Results from a couple recent studies show progress in understanding, and ultimately preventing, prion-associated diseases such as bovine spongiform encephalopathy (BSE). One study explores the use of an antihistamine to reduce prion aggregation, while the other tests new culturing and testing methods that could significantly reduce the time required to conduct experiments on prion diseases.

In a study reported in the journal Proceedings of the National Academy of Sciences, researchers led by a team at Michigan State University explored the process through which proteins clump, or aggregate, prior to causing neurodegenerative diseases such as BSE in cattle, chronic wasting disease (CWD) in cervids or Creutzfeldt–Jakob disease (CJD)  in humans. Experimenting with hamsters and rabbits, they found that pH plays a key role in protein aggregation. They also tested the effects of drugs and found that an antihistamine, astemizole, effectively speeds up protein self-interactions and prevents prion clumping. Astemizole, according to the researchers, was once used to treat allergies, but it was removed from the market due to rare but sometimes fatal side effects. The antihistamine has, however, shown promise in some Alzheimer’s research.

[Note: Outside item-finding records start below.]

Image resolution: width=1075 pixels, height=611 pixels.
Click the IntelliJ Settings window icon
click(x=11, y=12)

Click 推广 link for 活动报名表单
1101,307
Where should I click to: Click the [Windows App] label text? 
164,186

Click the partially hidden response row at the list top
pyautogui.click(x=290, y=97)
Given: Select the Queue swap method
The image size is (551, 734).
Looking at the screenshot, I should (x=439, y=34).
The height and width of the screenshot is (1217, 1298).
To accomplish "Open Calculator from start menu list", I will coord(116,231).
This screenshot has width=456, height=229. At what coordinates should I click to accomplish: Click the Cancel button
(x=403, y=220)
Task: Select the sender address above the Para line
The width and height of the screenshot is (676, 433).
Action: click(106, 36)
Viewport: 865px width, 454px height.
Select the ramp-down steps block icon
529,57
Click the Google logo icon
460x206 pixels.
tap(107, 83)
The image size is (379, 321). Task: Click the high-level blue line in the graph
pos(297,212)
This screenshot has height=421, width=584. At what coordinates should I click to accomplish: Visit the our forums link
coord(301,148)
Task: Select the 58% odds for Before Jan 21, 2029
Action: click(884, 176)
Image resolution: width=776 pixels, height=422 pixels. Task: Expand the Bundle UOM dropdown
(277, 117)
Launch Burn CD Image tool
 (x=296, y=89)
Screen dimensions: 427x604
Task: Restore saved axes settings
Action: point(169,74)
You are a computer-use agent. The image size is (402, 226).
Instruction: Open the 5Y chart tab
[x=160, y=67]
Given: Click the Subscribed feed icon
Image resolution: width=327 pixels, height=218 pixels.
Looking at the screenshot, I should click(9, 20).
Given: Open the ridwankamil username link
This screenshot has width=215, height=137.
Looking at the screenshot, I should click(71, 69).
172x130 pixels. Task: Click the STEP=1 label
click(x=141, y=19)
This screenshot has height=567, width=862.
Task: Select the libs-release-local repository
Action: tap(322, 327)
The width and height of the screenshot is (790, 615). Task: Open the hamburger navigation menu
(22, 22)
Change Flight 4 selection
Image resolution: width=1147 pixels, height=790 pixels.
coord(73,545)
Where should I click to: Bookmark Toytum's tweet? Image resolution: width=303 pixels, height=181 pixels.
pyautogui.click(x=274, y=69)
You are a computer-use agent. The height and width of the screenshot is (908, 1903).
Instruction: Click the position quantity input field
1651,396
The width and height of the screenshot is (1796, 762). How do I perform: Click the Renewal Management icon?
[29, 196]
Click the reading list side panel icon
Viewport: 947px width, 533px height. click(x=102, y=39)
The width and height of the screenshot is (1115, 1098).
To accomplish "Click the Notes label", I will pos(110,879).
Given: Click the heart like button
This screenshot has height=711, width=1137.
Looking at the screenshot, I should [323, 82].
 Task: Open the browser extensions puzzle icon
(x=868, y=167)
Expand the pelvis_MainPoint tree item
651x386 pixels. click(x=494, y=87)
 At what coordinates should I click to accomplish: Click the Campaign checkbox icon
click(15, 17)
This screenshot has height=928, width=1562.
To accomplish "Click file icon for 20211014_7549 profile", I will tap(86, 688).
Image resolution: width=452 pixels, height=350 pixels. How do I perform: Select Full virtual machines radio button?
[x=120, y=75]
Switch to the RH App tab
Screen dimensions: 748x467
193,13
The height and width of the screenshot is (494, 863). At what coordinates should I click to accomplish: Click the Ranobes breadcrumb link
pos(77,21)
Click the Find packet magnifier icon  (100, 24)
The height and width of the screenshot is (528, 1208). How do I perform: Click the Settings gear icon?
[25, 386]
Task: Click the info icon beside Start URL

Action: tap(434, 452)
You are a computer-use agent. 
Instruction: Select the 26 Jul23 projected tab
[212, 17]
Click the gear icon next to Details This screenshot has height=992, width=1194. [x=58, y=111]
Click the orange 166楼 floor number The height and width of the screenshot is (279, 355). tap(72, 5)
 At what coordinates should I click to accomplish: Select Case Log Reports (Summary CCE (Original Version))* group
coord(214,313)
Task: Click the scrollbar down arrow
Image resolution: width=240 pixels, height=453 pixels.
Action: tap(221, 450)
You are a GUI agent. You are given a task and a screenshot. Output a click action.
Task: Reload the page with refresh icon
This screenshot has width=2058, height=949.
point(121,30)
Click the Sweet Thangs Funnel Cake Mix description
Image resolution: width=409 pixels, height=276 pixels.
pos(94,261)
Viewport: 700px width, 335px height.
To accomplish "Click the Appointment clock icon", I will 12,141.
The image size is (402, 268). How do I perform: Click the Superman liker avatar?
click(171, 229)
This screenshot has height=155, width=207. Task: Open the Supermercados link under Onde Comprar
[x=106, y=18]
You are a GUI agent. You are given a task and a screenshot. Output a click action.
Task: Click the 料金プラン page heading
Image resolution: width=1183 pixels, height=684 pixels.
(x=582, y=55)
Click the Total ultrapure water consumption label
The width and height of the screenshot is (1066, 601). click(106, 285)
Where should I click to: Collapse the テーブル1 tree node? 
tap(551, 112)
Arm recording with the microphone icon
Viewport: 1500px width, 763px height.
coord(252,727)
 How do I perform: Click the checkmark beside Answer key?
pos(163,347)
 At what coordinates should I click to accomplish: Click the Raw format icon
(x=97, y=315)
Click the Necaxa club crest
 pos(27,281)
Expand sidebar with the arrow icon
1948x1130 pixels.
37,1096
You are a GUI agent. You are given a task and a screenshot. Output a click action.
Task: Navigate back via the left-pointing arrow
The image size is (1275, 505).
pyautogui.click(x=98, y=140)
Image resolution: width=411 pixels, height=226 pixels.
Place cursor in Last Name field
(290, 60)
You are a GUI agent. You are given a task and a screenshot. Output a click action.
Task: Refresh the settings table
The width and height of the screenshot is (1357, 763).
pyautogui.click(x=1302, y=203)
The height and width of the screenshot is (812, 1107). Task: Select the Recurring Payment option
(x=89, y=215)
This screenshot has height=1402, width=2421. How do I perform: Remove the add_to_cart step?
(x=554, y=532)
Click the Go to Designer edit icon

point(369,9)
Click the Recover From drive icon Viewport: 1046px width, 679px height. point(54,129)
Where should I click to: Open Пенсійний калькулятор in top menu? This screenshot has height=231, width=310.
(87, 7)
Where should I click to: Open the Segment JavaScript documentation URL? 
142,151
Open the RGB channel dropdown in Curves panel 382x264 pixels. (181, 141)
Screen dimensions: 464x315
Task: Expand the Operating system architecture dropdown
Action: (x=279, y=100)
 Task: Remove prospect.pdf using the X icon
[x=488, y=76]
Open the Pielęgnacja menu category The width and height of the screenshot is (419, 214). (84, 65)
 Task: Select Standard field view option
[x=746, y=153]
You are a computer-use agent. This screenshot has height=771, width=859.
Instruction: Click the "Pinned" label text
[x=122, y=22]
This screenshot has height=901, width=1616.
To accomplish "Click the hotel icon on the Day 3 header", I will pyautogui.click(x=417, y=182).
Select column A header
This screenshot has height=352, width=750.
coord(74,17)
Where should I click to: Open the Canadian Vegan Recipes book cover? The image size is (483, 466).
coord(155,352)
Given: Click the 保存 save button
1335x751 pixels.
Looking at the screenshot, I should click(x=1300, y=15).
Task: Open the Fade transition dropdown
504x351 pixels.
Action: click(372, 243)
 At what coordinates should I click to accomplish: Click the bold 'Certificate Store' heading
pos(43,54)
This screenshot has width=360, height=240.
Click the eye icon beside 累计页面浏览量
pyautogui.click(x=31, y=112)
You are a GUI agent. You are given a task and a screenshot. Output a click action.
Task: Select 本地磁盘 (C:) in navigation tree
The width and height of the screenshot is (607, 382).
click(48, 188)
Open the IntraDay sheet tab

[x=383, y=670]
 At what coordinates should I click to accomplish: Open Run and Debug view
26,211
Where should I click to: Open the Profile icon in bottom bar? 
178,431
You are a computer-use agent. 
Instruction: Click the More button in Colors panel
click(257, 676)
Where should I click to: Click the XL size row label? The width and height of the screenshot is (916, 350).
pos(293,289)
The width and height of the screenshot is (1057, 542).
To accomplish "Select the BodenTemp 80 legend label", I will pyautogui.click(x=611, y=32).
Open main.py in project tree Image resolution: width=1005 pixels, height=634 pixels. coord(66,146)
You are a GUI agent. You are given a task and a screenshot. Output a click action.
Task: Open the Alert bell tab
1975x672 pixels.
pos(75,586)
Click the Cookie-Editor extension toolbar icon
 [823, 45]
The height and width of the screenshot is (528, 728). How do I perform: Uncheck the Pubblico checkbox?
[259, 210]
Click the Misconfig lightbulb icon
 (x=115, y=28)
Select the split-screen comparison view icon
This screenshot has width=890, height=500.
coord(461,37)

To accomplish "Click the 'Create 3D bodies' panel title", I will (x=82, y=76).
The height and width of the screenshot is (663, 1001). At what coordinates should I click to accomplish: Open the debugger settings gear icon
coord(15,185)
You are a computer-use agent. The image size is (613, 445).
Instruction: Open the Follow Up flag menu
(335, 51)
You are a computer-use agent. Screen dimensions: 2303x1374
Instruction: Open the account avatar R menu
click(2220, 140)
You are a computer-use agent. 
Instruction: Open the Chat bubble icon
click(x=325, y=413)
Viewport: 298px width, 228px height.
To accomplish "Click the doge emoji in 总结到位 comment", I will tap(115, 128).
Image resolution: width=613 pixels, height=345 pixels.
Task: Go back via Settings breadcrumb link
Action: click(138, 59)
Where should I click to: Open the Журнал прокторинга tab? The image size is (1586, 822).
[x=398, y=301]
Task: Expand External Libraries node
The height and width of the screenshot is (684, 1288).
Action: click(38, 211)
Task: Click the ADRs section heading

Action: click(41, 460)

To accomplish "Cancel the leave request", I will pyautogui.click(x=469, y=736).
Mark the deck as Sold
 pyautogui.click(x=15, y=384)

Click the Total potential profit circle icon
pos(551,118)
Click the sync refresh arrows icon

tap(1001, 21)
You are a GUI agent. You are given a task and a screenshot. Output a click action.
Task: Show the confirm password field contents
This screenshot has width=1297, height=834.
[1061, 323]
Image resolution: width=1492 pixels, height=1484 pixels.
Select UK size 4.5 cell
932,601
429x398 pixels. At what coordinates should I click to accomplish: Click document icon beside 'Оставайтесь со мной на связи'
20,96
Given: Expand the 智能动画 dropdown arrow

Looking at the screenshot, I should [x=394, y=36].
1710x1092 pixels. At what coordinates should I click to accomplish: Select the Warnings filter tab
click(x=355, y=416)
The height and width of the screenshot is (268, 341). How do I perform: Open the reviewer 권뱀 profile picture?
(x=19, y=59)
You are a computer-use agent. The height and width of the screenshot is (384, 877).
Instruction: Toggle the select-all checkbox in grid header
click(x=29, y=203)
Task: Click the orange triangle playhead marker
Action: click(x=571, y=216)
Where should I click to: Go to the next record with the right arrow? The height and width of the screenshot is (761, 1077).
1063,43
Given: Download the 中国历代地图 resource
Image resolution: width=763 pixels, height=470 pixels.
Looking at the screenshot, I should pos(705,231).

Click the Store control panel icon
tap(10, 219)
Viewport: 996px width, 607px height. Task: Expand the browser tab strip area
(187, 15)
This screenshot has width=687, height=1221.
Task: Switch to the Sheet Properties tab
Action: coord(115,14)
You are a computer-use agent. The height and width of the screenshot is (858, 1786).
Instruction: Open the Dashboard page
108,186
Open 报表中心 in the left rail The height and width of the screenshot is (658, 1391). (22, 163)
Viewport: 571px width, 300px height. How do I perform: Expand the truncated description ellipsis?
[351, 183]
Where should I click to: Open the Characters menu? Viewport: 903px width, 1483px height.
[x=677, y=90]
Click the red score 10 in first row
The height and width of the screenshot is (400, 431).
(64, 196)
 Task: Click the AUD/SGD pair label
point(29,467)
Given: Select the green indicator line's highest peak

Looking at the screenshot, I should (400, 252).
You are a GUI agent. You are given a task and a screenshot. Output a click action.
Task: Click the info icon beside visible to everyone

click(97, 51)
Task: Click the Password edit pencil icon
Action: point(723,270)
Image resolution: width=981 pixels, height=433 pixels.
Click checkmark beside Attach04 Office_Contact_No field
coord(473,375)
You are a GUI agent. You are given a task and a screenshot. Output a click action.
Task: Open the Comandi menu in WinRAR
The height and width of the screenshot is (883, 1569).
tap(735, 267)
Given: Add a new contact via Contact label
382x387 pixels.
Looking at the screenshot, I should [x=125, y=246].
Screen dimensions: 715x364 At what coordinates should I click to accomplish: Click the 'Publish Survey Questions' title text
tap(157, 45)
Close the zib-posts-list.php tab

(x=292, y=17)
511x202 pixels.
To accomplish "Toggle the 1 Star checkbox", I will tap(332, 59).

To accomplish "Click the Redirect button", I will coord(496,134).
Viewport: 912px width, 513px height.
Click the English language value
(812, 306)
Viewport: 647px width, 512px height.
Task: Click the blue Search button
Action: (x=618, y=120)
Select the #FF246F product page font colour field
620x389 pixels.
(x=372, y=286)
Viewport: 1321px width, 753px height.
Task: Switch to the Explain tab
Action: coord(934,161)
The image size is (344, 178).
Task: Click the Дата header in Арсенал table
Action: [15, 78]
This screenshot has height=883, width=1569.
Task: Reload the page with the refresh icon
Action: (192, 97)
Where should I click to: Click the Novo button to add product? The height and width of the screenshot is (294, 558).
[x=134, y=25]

This research was funded in part by the National Institutes of Health.

In another study, researchers at Iowa State University developed a highly sensitive method of screening for these diseases that involves intact, living brain tissue from model animals and maintaining them as live cultures. Their paper, titled “Integrated Organotypic Slice Cultures and RT-QuIC (OSCAR) Assay: Implications for Translational Discovery in Protein Misfolding Diseases,” appears in the journal Scientific Reports.

Prion diseases have notoriously long incubation periods, which hamper the efforts of scientists to study the disease process in live models. However, lead researcher Anumantha Kanthasamy, Distinguished Professor and chair of the ISU Department of Biomedical Sciences, says the new screening method can start showing the disease progression in as little as seven days and can be repeated with greater speed than using live models, allowing generation of higher throughput data.

“This has a lot of potential to help us understand the disease process,” Kanthasamy said. “We can test potential new therapies and study how they work. We expect this technique to catch on quickly among scientists looking at these diseases.”